_GOAL OF THE EXERCISE_
Wherever the word "banner" appears in a line below, that line counts; report the total number of such lines only.

┌─ WORKING DATA

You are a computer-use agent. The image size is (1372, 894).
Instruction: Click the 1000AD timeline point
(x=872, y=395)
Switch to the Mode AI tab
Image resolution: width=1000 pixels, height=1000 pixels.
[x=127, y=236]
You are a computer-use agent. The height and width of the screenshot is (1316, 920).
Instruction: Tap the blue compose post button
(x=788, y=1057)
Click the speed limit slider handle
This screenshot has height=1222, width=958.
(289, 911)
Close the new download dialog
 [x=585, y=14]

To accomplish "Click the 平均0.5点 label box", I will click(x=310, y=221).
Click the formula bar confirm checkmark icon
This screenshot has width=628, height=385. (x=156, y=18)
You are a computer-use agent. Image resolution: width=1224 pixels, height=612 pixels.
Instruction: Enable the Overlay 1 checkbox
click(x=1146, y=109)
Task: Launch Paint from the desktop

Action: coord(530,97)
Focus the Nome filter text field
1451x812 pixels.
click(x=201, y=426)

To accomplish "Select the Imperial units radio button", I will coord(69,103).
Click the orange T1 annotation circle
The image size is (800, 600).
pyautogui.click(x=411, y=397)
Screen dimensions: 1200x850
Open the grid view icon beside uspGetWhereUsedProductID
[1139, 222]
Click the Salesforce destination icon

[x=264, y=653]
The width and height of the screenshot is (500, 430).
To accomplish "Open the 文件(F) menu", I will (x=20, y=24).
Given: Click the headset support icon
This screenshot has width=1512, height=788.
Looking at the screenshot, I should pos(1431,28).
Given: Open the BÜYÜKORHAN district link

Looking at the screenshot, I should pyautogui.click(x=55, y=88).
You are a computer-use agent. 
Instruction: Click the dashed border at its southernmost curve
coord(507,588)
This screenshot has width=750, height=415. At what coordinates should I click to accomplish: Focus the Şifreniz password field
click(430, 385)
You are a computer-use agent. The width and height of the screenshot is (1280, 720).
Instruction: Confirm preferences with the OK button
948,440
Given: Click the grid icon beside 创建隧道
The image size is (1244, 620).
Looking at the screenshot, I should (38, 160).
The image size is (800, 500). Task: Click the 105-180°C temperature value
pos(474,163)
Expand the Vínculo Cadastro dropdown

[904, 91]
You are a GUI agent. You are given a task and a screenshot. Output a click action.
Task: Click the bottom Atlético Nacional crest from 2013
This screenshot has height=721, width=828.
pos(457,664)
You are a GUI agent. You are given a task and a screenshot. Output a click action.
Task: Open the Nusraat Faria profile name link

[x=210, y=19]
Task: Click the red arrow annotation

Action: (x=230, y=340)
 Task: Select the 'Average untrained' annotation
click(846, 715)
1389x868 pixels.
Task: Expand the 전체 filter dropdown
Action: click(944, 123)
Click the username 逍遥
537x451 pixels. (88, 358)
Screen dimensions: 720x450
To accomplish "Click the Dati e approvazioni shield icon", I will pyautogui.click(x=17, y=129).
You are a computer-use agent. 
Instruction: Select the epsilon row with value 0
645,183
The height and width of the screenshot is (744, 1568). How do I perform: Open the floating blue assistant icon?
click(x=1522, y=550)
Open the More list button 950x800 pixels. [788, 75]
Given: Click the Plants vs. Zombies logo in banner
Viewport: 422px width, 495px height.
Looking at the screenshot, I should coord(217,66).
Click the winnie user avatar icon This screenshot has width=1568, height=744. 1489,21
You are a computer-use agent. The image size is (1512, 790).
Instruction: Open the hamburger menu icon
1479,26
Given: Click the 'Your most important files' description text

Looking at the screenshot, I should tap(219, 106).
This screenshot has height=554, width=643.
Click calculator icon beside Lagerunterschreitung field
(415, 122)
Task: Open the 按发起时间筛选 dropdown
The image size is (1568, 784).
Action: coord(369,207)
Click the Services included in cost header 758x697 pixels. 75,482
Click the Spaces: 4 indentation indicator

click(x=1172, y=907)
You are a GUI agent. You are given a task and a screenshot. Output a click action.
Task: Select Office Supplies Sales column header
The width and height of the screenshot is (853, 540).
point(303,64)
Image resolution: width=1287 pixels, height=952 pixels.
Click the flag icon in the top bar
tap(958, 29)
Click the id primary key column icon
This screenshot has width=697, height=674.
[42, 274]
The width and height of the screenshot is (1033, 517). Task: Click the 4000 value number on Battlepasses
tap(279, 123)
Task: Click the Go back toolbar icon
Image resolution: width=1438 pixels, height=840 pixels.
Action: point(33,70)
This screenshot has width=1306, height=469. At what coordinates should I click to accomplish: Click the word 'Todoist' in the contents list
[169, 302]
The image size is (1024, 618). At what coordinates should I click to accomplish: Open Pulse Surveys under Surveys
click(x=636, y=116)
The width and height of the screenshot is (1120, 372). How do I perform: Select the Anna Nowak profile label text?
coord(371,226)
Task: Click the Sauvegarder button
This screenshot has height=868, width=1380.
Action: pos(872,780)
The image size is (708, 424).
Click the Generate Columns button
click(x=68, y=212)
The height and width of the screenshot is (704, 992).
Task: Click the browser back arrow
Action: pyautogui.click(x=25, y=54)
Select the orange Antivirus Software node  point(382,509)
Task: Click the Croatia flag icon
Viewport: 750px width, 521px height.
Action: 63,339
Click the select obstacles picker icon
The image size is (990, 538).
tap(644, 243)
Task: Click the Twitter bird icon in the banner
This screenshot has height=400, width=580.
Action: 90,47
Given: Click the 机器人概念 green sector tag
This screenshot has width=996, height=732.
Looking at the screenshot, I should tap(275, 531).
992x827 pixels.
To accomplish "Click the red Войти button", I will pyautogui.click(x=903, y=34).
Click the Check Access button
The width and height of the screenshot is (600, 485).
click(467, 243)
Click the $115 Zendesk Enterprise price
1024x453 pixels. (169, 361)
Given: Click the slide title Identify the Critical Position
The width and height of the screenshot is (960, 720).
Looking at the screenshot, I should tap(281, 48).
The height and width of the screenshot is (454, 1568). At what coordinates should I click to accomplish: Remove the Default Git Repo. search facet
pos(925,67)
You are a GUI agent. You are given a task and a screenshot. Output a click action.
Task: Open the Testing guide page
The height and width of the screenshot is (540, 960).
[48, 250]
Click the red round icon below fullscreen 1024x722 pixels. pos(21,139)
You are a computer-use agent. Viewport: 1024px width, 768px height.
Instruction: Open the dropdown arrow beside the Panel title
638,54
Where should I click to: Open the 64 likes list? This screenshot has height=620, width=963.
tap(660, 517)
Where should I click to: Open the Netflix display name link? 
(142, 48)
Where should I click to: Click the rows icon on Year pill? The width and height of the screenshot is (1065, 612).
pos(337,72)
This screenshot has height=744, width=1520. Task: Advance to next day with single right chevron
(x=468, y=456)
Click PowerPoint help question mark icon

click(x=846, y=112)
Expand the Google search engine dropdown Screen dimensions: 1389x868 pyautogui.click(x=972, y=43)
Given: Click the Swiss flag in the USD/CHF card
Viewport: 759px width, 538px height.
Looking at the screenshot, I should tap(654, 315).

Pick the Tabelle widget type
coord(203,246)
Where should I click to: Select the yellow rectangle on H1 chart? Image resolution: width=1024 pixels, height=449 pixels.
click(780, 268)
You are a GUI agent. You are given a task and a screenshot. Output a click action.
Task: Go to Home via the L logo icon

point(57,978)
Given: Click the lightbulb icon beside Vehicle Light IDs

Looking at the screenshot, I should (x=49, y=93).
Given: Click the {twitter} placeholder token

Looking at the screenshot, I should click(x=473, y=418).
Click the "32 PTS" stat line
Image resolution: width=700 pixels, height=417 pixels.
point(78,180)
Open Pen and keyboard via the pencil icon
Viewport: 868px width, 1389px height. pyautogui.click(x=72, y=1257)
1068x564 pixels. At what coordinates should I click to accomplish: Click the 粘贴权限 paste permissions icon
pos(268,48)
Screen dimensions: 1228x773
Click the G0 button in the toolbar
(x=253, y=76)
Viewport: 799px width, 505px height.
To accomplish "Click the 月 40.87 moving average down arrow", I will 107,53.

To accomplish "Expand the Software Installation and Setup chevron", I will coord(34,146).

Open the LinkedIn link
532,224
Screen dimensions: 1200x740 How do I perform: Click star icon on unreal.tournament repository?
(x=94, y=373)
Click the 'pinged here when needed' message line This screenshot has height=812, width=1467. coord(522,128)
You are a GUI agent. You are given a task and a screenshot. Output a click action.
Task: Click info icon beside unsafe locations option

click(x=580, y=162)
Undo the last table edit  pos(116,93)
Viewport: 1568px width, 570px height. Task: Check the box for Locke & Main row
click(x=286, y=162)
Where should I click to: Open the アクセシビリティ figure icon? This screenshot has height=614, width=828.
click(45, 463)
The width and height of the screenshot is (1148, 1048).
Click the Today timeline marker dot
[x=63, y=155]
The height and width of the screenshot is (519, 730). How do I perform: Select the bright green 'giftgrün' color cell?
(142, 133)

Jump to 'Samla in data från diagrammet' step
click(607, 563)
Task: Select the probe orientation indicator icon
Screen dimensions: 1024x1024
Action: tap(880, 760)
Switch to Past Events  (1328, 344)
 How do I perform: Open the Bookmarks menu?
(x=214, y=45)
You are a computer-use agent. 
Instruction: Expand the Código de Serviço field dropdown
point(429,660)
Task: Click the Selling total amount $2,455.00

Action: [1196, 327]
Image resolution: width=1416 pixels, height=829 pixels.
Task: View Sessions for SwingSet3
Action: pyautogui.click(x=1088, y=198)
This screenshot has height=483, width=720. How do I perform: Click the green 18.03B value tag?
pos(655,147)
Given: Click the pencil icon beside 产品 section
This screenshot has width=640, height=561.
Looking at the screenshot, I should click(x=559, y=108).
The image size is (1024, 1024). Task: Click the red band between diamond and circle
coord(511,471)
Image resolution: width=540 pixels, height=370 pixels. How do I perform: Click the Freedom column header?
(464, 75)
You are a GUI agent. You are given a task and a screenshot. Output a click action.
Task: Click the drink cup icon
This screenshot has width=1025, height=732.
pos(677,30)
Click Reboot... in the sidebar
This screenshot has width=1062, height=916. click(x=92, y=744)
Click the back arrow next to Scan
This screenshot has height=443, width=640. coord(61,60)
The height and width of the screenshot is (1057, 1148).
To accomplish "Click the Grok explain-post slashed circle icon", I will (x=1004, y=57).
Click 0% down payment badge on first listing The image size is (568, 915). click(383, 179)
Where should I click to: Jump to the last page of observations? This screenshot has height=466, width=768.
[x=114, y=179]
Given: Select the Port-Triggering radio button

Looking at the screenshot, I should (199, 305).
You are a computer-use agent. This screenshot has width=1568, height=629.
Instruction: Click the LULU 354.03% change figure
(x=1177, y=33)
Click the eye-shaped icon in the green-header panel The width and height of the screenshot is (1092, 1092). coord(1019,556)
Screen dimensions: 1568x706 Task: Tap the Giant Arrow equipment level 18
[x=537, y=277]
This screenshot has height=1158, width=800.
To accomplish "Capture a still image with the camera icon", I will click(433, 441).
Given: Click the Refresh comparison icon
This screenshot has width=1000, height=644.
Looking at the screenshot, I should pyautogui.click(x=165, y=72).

└─

_TASK ANSWER_
2